# My new lil bro SERGIO!



## Sonic (Mar 9, 2009)

:mrgreen: :mrgreen: :mrgreen:    :shock:  

Ok, so here is the dealio. I just got my hedgehog 2 days ago. I went to a breeder in Illinois who was absolutely Perfect! She had 4 available hoglets and they were all adorable! She let them out of their cage to meet me! Right away as fast as lightning the hedgie i had reserved (she had emailed me pics of the babies) unrolled and scampered his way over to me!  He sniffed me for like 3 seconds and rolled up on my lap to cuddle and nap. Right away I was in love. The breeder told me that i HAD to take him home now because he chose me to be his bff! lol! Anyhow, 2 days, some mealies, and lots of love and attention later... I love him! No matter what lies ahead I promise to do my best to give him the most amazing home ever!

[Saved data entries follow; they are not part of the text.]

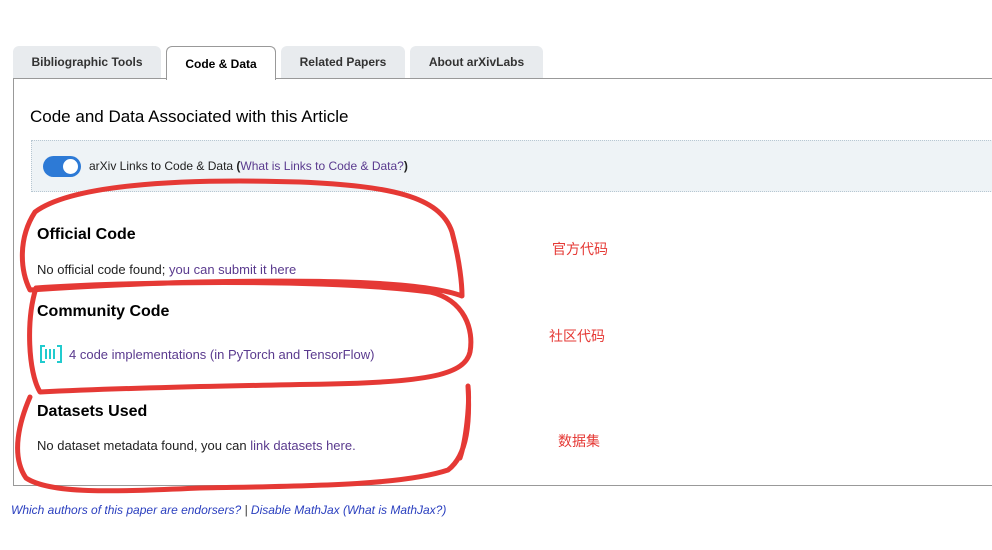 This screenshot has height=550, width=992. What do you see at coordinates (104, 270) in the screenshot?
I see `official-code-message: No official code found;` at bounding box center [104, 270].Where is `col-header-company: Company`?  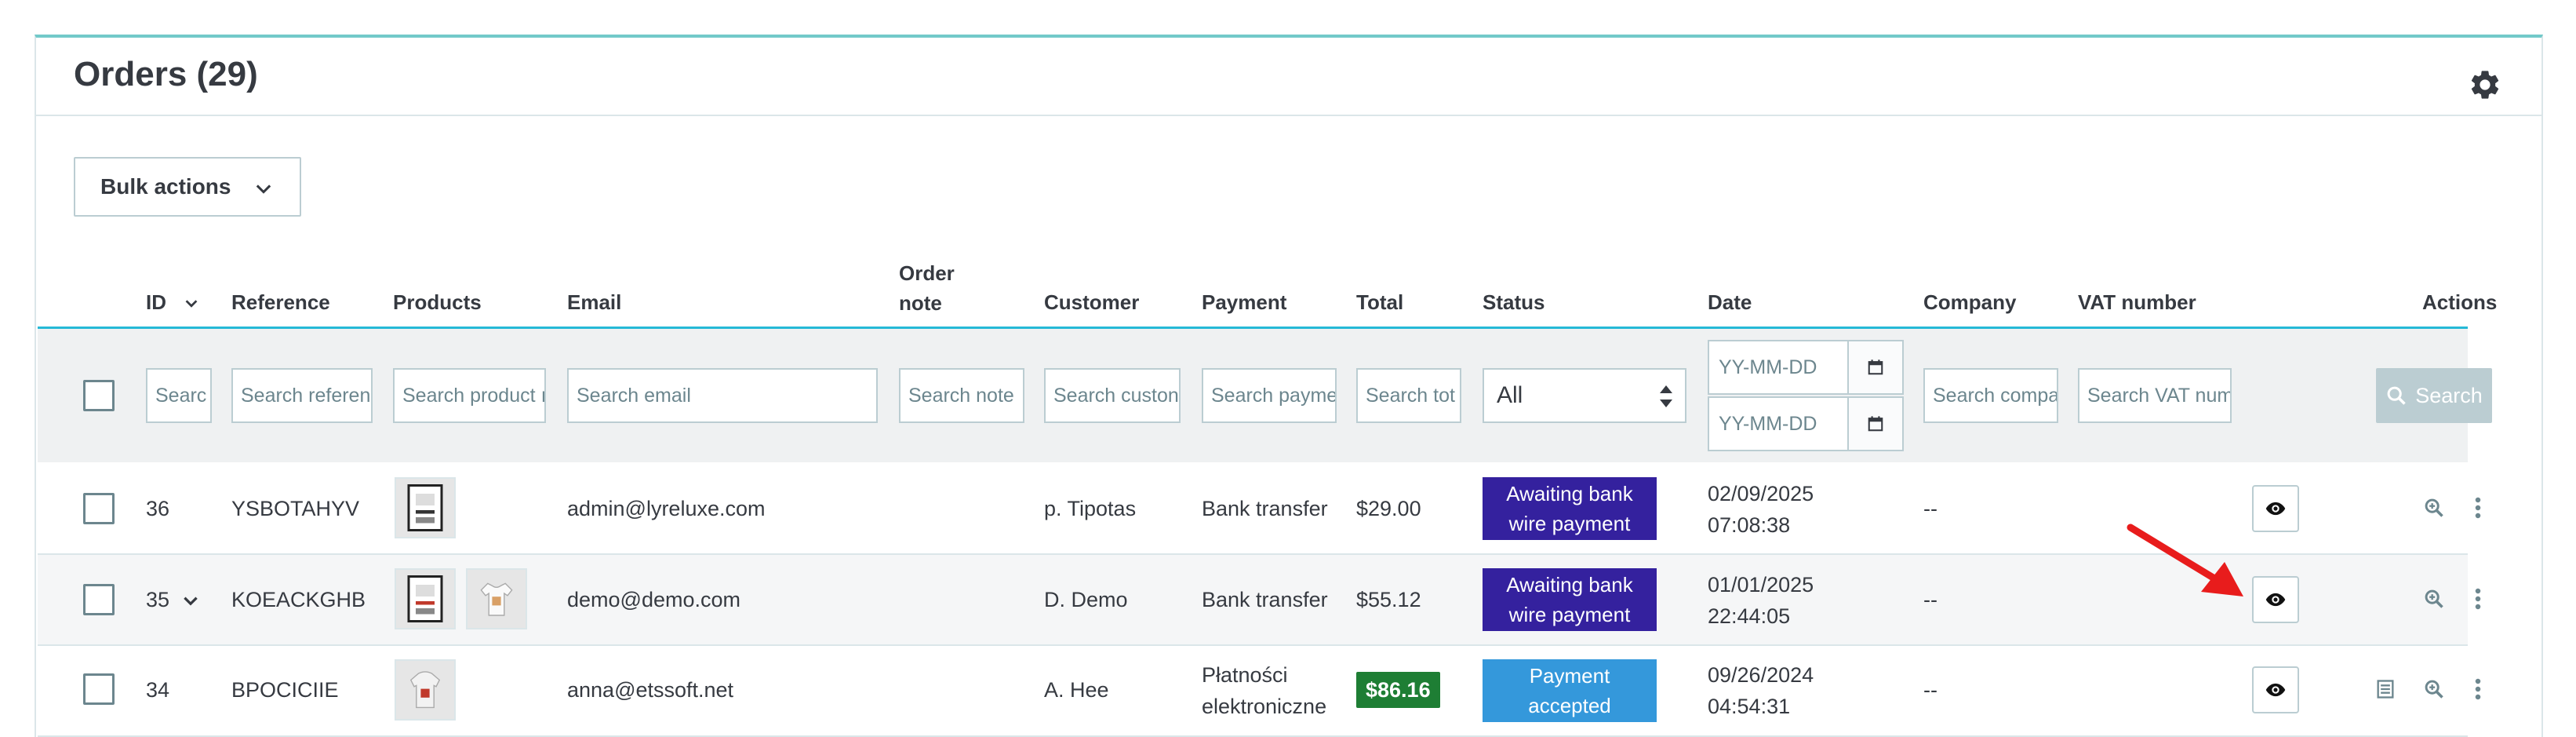 col-header-company: Company is located at coordinates (1970, 303). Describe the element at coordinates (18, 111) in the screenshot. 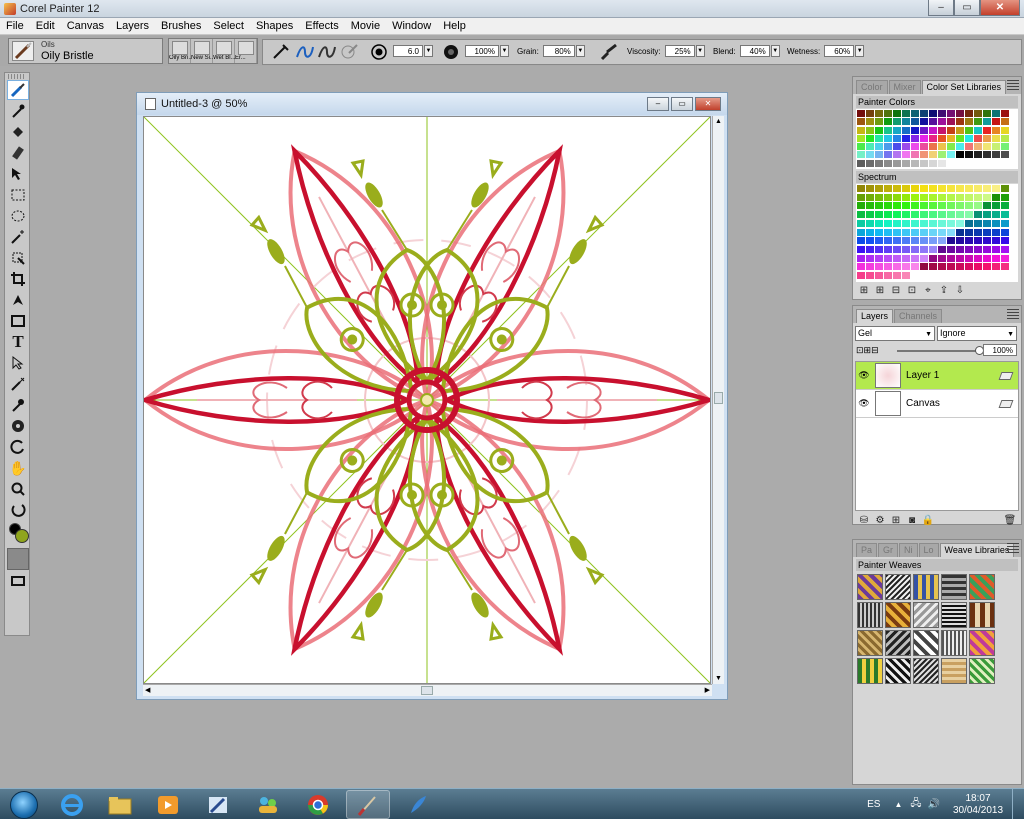

I see `dropper-tool-icon` at that location.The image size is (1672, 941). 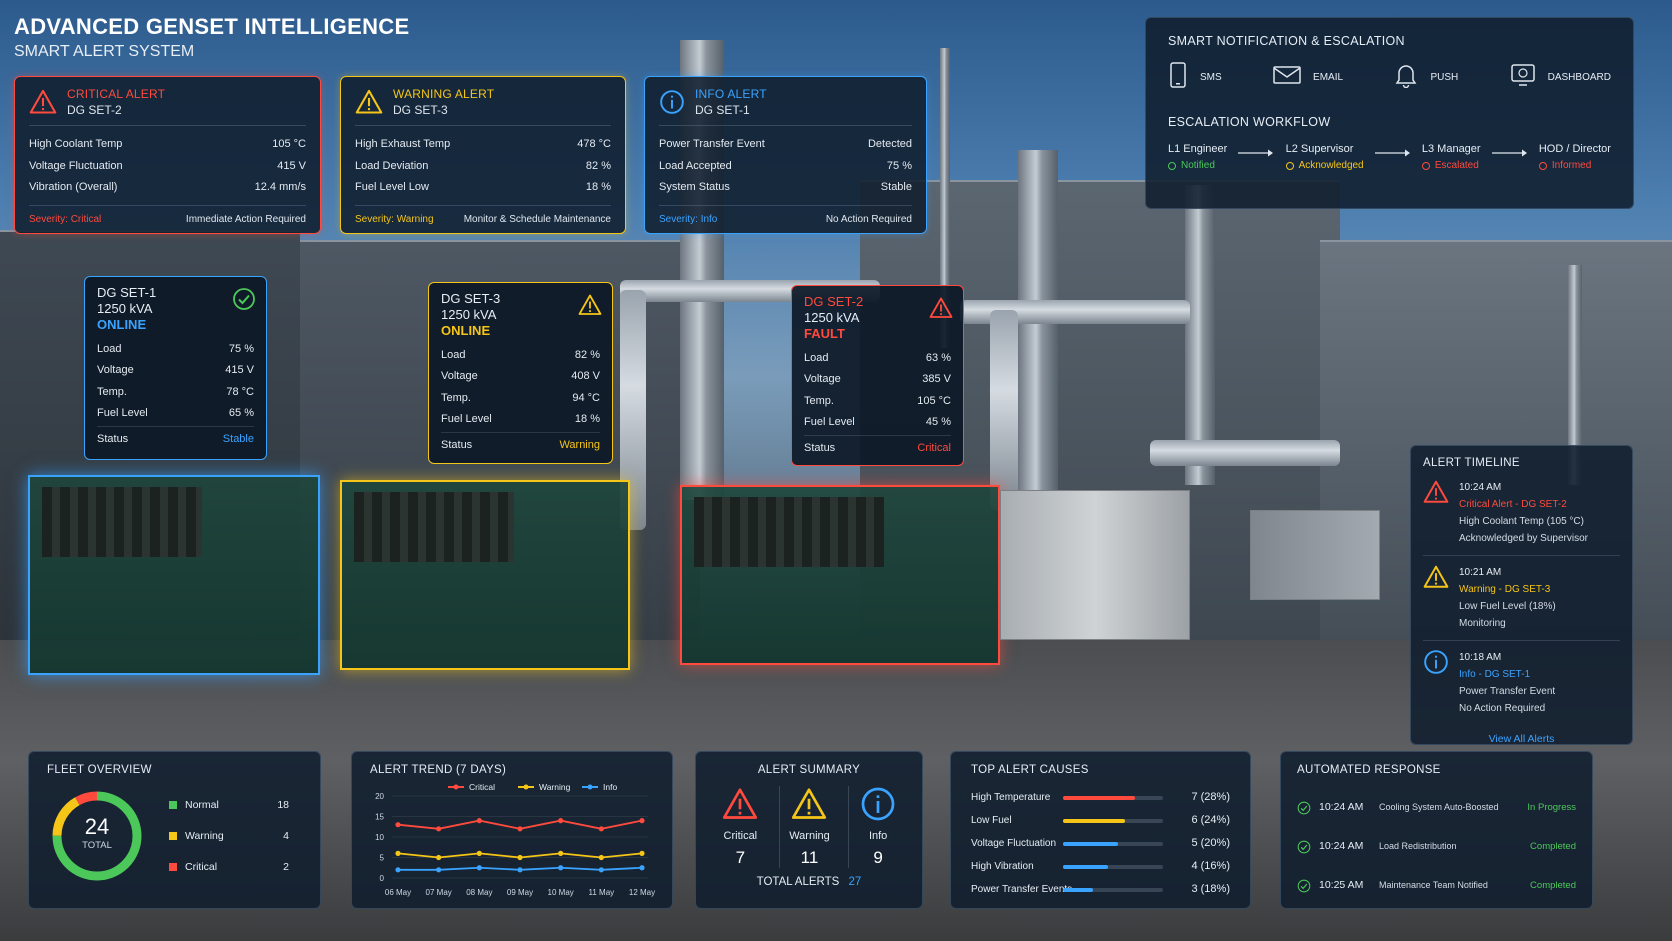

Here are some pics of my little bro!
http://s614.photobucket.com/albums/tt22 ... ro/Sergio/


----------



## Lilysmommy (Jan 7, 2009)

Says I need a guest password to see the album.


----------



## sarahomnia (Feb 10, 2009)

me too. =[

congrats on your little guy, though!


----------



## Vortex (Aug 28, 2008)

i cant see any pics eather  but congrats away on your little guy!
may i ask what breeder you went to??


----------



## hedgieluver (Feb 18, 2009)

yea, congrats wasnt there another post that had a pic of him?????? or am i hallucinating again :roll: lol but i thot there wazzzz............


----------



## Hedgie17 (Aug 28, 2008)

awww you guys are already bonded! ugh i really want to see the pics!! :?


----------



## Sonic (Mar 9, 2009)

There i unlocked it! ( i hope) :lol:

By the way the breeder was Pogzilla's in Aurora IL. I found her off this websites breeder list.


----------



## Vortex (Aug 28, 2008)

awwwwwe! hes adorable!


----------



## Herisson (Jan 7, 2009)

Sergio is adorable. I think you picked the perfect name


----------



## shetland (Sep 2, 2008)

He is adorable! Those little feet! He looks like he is intently staring at something.


----------



## Hedgie17 (Aug 28, 2008)

AWWW Sergio is sooo cute!


----------